The study was published Monday by Imperial College London and Ipsos MORI, a market research firm. They reported that at the start of the study, in June, 6% of those tested had an IgG immune response to coronavirus. As of September, only 4.4% of them had done so. For health workers, the rate remains the same.
The results also confirmed previous studies showing that people without the symptoms of Covid-19 were more likely to lose their immune system sooner than people with more severe infections.
The researchers found that people who were cured of Covid-19 had a slower immune system loss, compared with people under the age of 75 who survived the infection.
Some infections, such as measles, cause what is known as the immune system. People who are once infected have immunity that can be detected many years after infection.
Education has limitations. Samples are not taken from the same person over and over again, but from different people over time. Researchers say it is possible that people who have been exposed to coronavirus have a slim chance of spending time and may be distracted by the numbers.
“We do not yet know if this will put these people at risk for the virus that causes COVID-19, but it is imperative that everyone continue to follow the guidelines to reduce the risk to themselves and others,” said Ward.
The British Minister of Health, Lord James Bethell, called the study “significant research” that could help inform the British government on the right course of action to control the spread of Covid-19.
“It’s also important for everyone to know what it means for how they – this study will help to fight the virus of us, but tested positive for antibodies does not mean that you are immune to Covid-19,” “whether as a result of testing immunity, must continue to follow the guidelines of the government, including distant social isolation of the self test and if you have and remember the hands, face and space.”
Dr. Claudia Hoyen, a pediatric infectious disease specialist at the University Hospital, thinks the study is interesting and encouraging, because it indicates that, in the case of immunodeficiency, the disease reacts like any other coronavirus. Like the common cold, the immune system is weakened and people can catch a cold more than once. As with colds, people with strong immune systems, young people, do not usually see a weakened immune system as quickly as people with older immune systems.

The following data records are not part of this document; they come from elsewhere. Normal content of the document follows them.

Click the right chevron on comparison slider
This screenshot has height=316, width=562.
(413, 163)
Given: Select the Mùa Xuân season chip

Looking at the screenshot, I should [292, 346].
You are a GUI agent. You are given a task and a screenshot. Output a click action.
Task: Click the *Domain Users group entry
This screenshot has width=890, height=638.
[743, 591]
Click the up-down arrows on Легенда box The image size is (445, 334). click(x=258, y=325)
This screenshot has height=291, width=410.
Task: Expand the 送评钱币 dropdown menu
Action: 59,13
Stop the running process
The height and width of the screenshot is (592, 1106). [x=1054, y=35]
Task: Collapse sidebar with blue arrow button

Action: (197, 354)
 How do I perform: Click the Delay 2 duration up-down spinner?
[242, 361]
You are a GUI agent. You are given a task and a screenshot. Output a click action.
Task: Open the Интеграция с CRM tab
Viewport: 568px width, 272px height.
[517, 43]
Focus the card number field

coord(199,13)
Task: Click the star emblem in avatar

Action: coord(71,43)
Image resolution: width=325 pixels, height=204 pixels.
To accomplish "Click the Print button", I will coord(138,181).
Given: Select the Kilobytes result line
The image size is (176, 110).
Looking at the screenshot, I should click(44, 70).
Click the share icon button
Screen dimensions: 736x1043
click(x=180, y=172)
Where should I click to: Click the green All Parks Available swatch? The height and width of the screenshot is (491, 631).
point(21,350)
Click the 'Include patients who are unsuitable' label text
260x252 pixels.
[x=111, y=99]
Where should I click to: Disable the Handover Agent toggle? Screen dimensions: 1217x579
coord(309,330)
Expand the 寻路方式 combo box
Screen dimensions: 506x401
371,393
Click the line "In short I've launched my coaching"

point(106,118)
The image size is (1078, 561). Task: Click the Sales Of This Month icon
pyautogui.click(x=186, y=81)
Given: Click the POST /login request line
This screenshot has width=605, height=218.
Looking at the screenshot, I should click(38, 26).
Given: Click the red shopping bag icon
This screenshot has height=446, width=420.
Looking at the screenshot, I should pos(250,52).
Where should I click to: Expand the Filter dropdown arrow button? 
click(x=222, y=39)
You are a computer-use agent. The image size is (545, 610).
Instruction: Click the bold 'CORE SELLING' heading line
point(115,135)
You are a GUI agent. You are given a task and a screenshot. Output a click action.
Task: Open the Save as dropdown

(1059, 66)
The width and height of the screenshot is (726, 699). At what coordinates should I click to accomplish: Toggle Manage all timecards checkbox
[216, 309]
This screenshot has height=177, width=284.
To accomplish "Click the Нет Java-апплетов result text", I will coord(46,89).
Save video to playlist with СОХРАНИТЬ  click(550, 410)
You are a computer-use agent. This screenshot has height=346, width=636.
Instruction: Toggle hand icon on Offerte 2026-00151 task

“This study is similar to the first shutdown that showed us that, yes, these immune systems do not seem to be attached to everyone,” Hoyen said. “In this case, the virus is acting in a way that we can predict, which is good in this case.” Hoyen says the study also mentions the fact that we will have scars in half.
“I know we all hope this will end soon, but I do not think it will be possible,” she said.
“I think we will soon fix ourselves because this is what we need to do to get through this, we can accept it and move on. This information clearly shows that your immune system is gone, does not make you immune and it means you can contact again.”